How to Use the Inputs

  1. Enter your total daily calorie target (use the Calorie Calculator if you do not know yours).
  2. Select a macro split or choose "Custom" to enter your own percentages.
  3. Review the grams and calories for each macronutrient.
  4. Use the visual breakdown to see the ratio at a glance.
  5. Optionally enter your body weight to see protein per pound.
Formula used
Grams from percentage: Protein grams = (calories × protein%) / 4 Carb grams = (calories × carb%) / 4 Fat grams = (calories × fat%) / 9 Calorie values per gram: Protein: 4 kcal/g Carbohydrate: 4 kcal/g Fat: 9 kcal/g (Alcohol: 7 kcal/g — not a macro but often counted)

Example Calculation

Result: Protein: 250g | Carbs: 188g | Fat: 83g

At 2,500 kcal with a 40/30/30 split: Protein = 2500×0.40/4 = 250g (1,000 kcal). Carbs = 2500×0.30/4 = 188g (750 kcal). Fat = 2500×0.30/9 = 83g (750 kcal). The split is a common high-protein template for people who want a simple macro starting point.

Tips & Best Practices

  • Start with 0.8-1g of protein per pound of body weight if your goal is building or preserving muscle during fat loss.
  • You can eat slightly more fat and fewer carbs on rest days, and more carbs and less fat on training days — as long as weekly totals stay the same.
  • Fiber (a type of carb) should be 25-35g per day minimum. Prioritize fruits, vegetables, and whole grains within your carb allotment.
  • Fat should rarely go below 20% of total calories, as it is essential for hormone production (especially testosterone and estrogen).
  • Pre- and post-workout meals should emphasize protein and carbs. Fat slows digestion and is less beneficial around exercise.
  • Track macros for 2-3 weeks to learn portion sizes, then you can transition to intuitive eating with periodic check-ins.

Understanding the Three Macronutrients

Protein (4 kcal/g) is the building block of muscle, skin, hormones, and enzymes. It has the highest thermic effect of food, meaning your body burns 20-30% of protein calories just digesting it. High-protein diets consistently show greater satiety, better muscle preservation during calorie deficits, and slightly higher metabolic rates.

Carbohydrates (4 kcal/g) are your body's preferred energy source, especially for high-intensity exercise and brain function. They are stored as glycogen in muscles and the liver. Cutting carbs too low can impair workout performance, mood, and cognitive function.

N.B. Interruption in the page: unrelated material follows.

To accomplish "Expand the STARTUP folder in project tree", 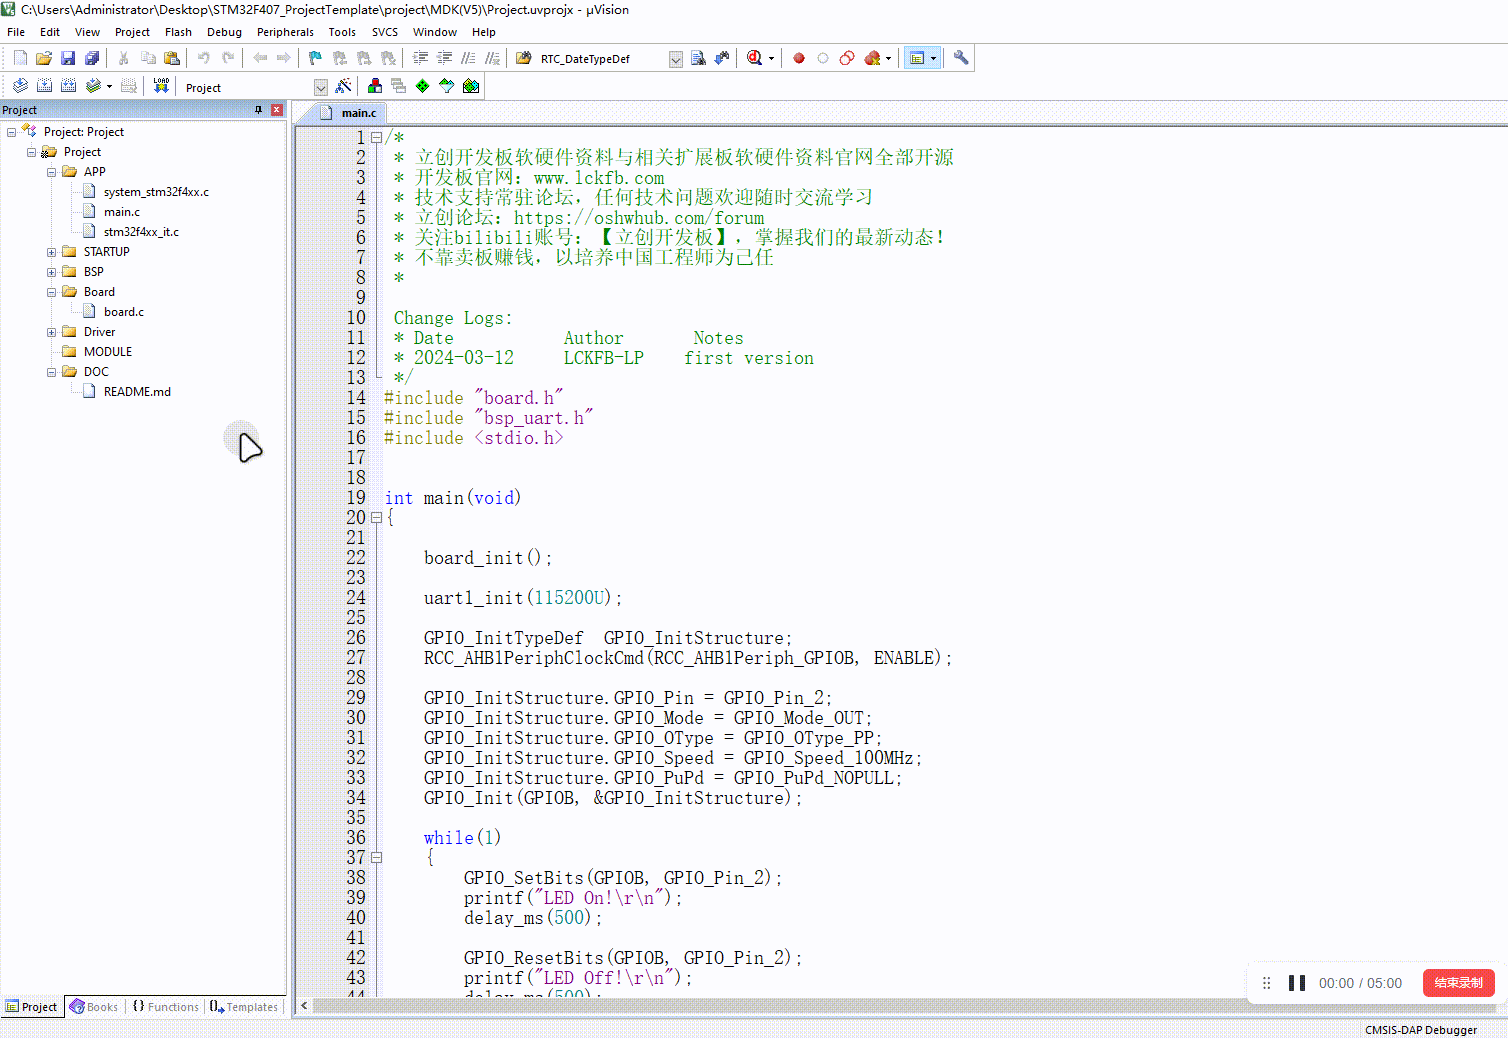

Dietary fat (9 kcal/g) is calorie-dense but essential. It supports cell membrane integrity, vitamin absorption (A, D, E, K), and hormone production. Extremely low-fat diets (<15% of calories) can disrupt hormonal function and reduce nutrient absorption.

Popular Macro Split Strategies

Balanced (30/40/30): A moderate approach suitable for general fitness and health. Good starting point for beginners. High Protein (40/30/30): Prioritizes muscle preservation and satiety, ideal for cutting phases. Low Carb (30/20/50): Reduces carbs while increasing fat, popular for those who feel better with fewer carbs. Keto (25/5/70): Very low carb, forces the body to use fat as primary fuel. Zone Diet (30/40/30): Popularized by CrossFit and endurance athletes.

Adjusting Macros Over Time

Your optimal macro split changes as your body and goals change. When starting a muscle-building phase, increase carbs. When entering a cut, increase protein relative to total calories. If energy flags, increase carbs; if hunger surges, increase protein or fat. The key is to make small adjustments (5-10% shifts) and observe results over 2-3 weeks before changing again.

Sources & Methodology

Last updated:

Methodology

This worksheet converts a calorie target into grams of protein, carbohydrate, and fat using a selected macro split. The percentages are intentionally simple because the page is meant for planning and comparison, not for enforcing a single optimal diet. The result should be adjusted based on preference, training load, and how the person actually responds.

Sources

Frequently Asked Questions

  • A 40% protein / 30% carbs / 30% fat split works well for most people cutting weight. The high protein preserves muscle, moderate fat maintains hormonal health, and reduced carbs create the deficit. However, the best split is one you can sustain consistently.